Assange-Senato

Il Wikileaks Party è ormai una realtà del panorama politico australiano (anche se la registrazione alla commissione elettorale centrale ancora non è avvenuta) ed il suo capo politico, Julian Assange, correrà per un seggio al Senato alle prossime elezioni federali australiane. La conferma arriva in queste ore, con la presentazione della candidatura di Assange agli uffici elettorali di Victoria da parte dei sostenitori del suo partito. Il fondatore di Wikileaks dunque, potrebbe essere eletto senatore alle elezioni federali del 14 settembre, anche se al momento è impossibilitato a ritornare in Australia. Del resto la legge elettorale australiana permette di candidarsi (e anche di votare) anche a coloro che hanno lasciato l'Australia da tre anni (purché intendano ritornare entro 6 anni).

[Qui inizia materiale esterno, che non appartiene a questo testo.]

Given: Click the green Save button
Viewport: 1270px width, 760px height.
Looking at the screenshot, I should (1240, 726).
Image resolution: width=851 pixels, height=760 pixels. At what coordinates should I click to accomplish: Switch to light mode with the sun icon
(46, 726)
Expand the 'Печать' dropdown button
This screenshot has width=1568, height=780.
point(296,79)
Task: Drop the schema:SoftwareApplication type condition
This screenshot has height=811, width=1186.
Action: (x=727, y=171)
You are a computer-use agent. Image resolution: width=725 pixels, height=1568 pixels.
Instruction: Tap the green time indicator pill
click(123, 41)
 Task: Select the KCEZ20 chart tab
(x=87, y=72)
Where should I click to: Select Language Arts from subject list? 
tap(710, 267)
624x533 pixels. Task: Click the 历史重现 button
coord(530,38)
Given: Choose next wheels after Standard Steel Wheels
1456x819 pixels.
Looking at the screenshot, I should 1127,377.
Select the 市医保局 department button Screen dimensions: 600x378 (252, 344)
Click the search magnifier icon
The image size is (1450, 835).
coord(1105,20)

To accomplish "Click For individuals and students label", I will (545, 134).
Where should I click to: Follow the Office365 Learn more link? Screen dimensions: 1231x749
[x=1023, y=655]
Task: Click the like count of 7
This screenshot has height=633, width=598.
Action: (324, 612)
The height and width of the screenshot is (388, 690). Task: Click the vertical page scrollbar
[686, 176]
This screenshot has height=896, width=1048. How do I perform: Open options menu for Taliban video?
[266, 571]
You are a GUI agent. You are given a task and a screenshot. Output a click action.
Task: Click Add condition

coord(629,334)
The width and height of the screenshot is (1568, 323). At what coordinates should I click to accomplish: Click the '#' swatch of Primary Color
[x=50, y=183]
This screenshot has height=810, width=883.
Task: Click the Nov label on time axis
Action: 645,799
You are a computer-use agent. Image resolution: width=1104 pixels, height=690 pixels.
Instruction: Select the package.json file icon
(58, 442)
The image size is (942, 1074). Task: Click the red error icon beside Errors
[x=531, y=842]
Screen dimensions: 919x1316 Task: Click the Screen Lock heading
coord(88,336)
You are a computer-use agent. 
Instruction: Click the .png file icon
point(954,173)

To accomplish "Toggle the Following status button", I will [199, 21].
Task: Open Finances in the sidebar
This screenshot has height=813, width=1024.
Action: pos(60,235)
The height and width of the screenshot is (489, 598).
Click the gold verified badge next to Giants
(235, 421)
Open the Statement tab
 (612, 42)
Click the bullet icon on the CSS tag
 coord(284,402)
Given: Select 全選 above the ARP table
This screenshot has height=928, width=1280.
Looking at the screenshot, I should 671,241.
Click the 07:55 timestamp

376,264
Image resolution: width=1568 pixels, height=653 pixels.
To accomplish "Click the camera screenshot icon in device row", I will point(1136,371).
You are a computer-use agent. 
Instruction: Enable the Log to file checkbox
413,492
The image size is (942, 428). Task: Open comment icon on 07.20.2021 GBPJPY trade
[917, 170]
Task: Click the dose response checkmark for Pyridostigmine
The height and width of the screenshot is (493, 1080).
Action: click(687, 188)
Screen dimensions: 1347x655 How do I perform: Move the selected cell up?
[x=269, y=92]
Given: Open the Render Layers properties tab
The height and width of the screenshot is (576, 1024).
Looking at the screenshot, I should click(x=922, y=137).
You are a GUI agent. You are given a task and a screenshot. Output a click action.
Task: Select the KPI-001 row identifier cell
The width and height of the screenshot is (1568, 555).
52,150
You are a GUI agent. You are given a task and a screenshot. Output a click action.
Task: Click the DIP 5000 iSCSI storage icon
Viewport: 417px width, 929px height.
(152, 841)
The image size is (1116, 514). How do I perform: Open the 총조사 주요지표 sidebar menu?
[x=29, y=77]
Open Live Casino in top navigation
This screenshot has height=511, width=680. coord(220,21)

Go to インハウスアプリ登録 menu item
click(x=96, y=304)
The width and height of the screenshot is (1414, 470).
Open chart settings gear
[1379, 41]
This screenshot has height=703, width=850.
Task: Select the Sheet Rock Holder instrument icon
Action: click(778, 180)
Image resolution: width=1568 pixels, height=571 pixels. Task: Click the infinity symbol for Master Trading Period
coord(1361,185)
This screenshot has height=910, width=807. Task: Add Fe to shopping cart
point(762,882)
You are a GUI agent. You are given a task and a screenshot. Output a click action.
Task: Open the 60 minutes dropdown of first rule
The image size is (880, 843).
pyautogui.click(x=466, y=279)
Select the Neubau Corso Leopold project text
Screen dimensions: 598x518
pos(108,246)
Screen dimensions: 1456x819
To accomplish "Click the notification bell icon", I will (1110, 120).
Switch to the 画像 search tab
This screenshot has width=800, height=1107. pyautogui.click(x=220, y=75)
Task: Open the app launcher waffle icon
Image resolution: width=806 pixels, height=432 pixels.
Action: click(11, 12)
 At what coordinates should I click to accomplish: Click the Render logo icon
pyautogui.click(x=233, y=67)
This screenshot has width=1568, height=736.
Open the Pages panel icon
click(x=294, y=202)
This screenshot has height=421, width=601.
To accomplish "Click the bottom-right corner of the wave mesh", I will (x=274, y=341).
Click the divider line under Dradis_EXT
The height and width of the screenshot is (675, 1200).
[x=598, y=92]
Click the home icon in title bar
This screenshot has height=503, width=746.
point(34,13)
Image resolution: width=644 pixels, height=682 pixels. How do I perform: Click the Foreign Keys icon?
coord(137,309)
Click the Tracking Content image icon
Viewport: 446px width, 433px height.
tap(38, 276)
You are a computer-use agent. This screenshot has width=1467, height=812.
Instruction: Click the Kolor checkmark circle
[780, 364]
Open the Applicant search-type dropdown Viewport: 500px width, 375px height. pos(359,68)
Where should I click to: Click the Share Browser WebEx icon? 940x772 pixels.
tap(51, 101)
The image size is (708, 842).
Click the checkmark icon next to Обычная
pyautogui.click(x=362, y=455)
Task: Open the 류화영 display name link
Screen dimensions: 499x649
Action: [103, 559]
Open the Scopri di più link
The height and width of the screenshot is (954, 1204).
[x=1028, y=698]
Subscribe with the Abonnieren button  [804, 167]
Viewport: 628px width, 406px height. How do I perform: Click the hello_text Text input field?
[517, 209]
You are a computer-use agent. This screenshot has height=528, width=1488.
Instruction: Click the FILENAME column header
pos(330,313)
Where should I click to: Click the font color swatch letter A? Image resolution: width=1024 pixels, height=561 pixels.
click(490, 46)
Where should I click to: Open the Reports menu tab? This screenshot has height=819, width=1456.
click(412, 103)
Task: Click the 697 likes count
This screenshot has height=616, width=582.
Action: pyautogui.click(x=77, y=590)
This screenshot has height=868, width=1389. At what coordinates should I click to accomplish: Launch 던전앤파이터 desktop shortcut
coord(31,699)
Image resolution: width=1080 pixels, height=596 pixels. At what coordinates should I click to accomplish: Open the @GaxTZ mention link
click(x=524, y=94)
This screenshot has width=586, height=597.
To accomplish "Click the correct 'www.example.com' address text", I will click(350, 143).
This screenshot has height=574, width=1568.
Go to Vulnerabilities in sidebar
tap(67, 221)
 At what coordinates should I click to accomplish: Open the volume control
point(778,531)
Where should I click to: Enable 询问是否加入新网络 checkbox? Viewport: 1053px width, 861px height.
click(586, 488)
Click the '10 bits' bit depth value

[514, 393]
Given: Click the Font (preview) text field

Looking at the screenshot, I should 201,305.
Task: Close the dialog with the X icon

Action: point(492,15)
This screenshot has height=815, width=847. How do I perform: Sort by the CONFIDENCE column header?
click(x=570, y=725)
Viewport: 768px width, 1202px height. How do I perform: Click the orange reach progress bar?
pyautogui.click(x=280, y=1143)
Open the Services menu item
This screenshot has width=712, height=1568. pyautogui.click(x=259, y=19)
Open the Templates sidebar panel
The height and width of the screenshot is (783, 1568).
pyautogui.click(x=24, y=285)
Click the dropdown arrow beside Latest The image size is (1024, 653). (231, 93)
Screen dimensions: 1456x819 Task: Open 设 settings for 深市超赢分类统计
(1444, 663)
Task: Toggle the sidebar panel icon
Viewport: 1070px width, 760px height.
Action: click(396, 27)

Va ricordato che al momento Assange risiede nell'ambasciata dell'Ecuador (che gli ha offerto asilo politico la scorsa estate) a Londra, dopo che la magistratura britannica (al termine di un processo lungo e molto controverso) ne ha autorizzato l’estradizione in Svezia, dove è accusato di violenza sessuale contro due donne. Il timore del fondatore di Wikileaks è tuttavia quello di poter essere estradato dalla Svezia agli Stati Uniti, dove dovrebbe rispondere di accuse estremamente gravi, per le quali potrebbe addirittura rischiare la pena di morte.